Madoka est une chercheuse en réalité virtuelle et augmentée dont les pratiques artistiques et personnelles se mêlent dans son exploration de la sorcellerie, de la divination et du chamanisme. Entre Tokyo et Los Angeles, son œuvre analyse les différences entre les deux cultures et s’intéresse à la fusion entre le féminisme et la sorcellerie aux Etats-Unis. L’histoire du rapport de Madoka à la sorcellerie commence après qu’un ami lui ait fait découvrir les cartes du tarot de Thoth d’Aleister Crowley. En tant qu’artiste et animatrice 3D, elle a tout de suite été frappée par la beauté hallucinatoire et les archétypes des cartes. Un an plus tard, elle se targue d’être une sorcière. « Je m’intéresse beaucoup à la culture de la côte ouest américaine, et j’ai étudié la sorcellerie avec la sorcière activiste écologiste Starhawk à San Francisco en 2018. Je pratique de nombreux rituels et sorts, des visions et des invocations, et je médite tous les jours ». Elle travaille également sur de nombreux arts de divination orientaux et occidentaux dont le I Ching, le tarot, le feng shui et les quatre piliers du destin.

Madoka

© Courtesy Madoka

Si la sorcellerie joue un rôle important dans la culture américaine, le cadre est différent au Japon, où la majorité de la population est polythéiste. « La culture de la sorcellerie est vraiment très implantée à Los Angeles comparé au Japon, mais la grande différence c’est qu’au Japon, les sorcières ne sont pas dans la contre-culture, car la chrétienté n’y est pas majoritaire.
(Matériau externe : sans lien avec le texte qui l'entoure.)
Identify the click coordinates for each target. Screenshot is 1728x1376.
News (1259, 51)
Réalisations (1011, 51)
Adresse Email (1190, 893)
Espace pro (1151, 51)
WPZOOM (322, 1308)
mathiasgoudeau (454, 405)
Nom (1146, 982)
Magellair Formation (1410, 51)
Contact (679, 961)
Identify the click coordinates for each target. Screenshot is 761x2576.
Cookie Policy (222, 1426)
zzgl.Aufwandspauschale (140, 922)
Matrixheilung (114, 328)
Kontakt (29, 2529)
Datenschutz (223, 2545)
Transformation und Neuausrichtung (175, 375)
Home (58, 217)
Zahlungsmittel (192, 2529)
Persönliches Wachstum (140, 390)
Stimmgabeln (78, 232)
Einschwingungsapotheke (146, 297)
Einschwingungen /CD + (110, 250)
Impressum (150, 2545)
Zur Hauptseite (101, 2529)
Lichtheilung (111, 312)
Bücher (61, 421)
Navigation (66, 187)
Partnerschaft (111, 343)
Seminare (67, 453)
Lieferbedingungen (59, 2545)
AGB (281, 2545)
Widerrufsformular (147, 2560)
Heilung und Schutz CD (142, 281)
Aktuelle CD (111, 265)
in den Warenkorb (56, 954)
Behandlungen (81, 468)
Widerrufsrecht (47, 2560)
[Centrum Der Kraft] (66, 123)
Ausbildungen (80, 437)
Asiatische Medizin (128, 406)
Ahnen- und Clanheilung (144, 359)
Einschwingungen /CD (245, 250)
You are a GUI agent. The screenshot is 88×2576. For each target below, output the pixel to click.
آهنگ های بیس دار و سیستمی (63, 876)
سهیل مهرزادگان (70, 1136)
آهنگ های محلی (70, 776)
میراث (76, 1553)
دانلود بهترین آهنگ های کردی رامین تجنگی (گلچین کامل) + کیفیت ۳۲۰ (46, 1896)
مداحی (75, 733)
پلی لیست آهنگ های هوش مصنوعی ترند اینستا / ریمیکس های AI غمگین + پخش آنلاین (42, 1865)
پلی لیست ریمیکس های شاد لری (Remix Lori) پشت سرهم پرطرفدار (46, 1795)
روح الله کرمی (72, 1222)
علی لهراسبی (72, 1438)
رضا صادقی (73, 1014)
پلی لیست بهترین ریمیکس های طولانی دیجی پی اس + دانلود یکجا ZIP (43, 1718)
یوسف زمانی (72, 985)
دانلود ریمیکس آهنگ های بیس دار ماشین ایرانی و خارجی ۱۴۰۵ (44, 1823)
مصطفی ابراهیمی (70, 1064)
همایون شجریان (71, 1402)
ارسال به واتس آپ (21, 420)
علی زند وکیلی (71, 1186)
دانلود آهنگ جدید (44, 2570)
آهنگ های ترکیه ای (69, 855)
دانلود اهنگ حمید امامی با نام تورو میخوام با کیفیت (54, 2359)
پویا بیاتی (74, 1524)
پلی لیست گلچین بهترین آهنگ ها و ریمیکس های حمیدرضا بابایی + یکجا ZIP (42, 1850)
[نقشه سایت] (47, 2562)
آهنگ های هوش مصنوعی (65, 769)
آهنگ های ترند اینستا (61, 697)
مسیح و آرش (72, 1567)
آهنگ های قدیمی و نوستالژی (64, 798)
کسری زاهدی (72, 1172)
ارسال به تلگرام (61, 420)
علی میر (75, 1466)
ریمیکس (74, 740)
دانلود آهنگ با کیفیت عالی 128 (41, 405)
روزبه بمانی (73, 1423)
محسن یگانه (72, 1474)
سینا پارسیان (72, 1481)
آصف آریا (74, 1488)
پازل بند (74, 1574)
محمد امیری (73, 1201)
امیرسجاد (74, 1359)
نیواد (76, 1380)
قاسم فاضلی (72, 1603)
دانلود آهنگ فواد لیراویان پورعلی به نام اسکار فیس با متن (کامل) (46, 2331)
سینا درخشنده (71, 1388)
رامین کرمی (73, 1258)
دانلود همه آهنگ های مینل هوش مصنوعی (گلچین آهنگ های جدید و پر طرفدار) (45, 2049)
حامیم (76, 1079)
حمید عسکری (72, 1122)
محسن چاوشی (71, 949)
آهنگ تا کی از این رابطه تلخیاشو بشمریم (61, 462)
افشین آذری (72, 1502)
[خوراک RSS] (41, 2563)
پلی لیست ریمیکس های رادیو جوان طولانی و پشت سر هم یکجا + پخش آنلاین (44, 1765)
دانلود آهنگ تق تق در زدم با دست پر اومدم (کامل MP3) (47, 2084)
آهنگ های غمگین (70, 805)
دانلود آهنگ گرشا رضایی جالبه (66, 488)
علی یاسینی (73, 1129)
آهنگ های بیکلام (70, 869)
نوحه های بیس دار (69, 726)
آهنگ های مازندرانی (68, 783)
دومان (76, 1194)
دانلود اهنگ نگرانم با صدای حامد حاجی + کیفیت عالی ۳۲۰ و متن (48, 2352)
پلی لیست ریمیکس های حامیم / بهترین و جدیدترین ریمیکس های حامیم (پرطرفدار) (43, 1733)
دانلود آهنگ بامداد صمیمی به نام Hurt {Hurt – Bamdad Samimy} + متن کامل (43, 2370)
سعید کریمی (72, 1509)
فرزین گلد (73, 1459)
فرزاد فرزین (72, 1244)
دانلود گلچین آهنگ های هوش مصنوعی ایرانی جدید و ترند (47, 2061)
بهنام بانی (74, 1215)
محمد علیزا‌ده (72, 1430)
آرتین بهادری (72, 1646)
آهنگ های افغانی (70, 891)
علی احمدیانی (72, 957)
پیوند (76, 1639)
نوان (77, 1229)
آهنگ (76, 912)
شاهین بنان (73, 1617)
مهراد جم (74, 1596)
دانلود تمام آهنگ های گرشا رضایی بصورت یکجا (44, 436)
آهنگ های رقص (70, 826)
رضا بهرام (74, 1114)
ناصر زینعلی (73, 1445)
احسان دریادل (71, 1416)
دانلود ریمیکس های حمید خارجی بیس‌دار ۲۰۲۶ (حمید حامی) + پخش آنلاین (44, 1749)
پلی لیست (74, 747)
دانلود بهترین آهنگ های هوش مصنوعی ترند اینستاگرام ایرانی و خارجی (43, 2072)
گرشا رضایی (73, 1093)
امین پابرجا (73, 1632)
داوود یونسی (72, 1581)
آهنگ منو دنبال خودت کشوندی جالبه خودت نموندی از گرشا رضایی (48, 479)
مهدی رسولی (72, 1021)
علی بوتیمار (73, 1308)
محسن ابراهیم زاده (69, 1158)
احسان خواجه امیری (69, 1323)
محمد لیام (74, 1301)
La paganisme et les bouddhistes sont majoritaires, ce qui explique qu’il soit plus dur de trouver des gens qui se présentent comme sorcières », nous explique Madoka. « Les Japonais pensent qu’il existe 8 millions de divinités dans le monde. Pierres, bois, sol, mer, rivière, tout est divinité. C’est une pensée très normale pour nous ».

Les cartes du tarot

© Wiro Klyngz / Alamy Stock Photo

3. Taylor Cordova, 31 ans, Désert du Sonora, au sud de Phoenix, Arizona

Taylor Cordova passe ses journées plongées dans la magie. Cette artiste et historienne de l’arttravaille comme professeur d’art dans une école élémentaire et s’occupe d’une boutique en ligne appelée The Flowerchild Bruja. Elle y vend des pierres et des bâtonnets d’encens faits maison avec des plantes sacrées comme la rose, la lavande ou l’armoise, qui permettent de purifier l’énergie d’un lieu. « Ma pratique personnelle consiste à communier avec l’esprit de Gaïa [la déesse-mère de la terre]. Le culte et la création d’espaces sacrés sont une manière de me lier aux esprits et de donner cours à ma dévotion », nous explique Taylor Cordova. Elle s’adonne également à d’autres rituels, ancrés dans le mysticisme de la divinité féminine. « La magie sexuelle et l’utilisation du sang de mes menstruations sont quelques-unes des pratiques taboues que j’ai, mais honnêtement, ça dépend de ce que je ressens sur le moment. L’esprit communique les types de travaux les plus nécessaires sur le moment ».

© OGphoto

Son enfance dans le désert l’a clairement influencée dans son cheminement vers la magie. Les montagnes, et plus particulièrement le Parc de la South Montain, l’ont initié à cette sagesse ancestrale. Sorcière afro-latina, la culture de Cordova se rattache de nombreuses manières aux esprits du désert. « Ma culture me guide à chaque pas, dans ma manière d’utiliser mes mains, dans la façon dont je jette les sorts avec mes hanches, dont je chante et je prie. Chacune des mes cultures sont présentes dans ma façon d’offrir ma dévotion. Le désert du Sonora, la communauté du sud de Phoenix dans laquelle j’ai grandi, et mes origines africaines sont des facteurs extrêmement importants dans ma pratique, mais ils sont nuancés, ils se mêlent, et il est difficile de dire que cela se fait de façon tout à fait transparente. Halloween, ou Samhain pour ceux qui observent le calendrier païen, est l’équivalent du nouvel-an pour les sorcières, c’est le moment parfait pour découvrir la magie. Toutefois, il est possible de découvrir ce monde quand on le souhaite, où qu’on se trouve. Quelle que soit la saison, c’est toujours la saison des sorcières, et chacune est bienvenue ».

© humonia

Gabriela Herstick est écrivaine et habite à Los Angeles. Elle a écrit deux livres Craft: How to be a Modern Witch (2018) ainsi que Bewitching the Elements: Finding Empowerment through Earth, Air, Fire, Water and Spirit (à paraître en 2020)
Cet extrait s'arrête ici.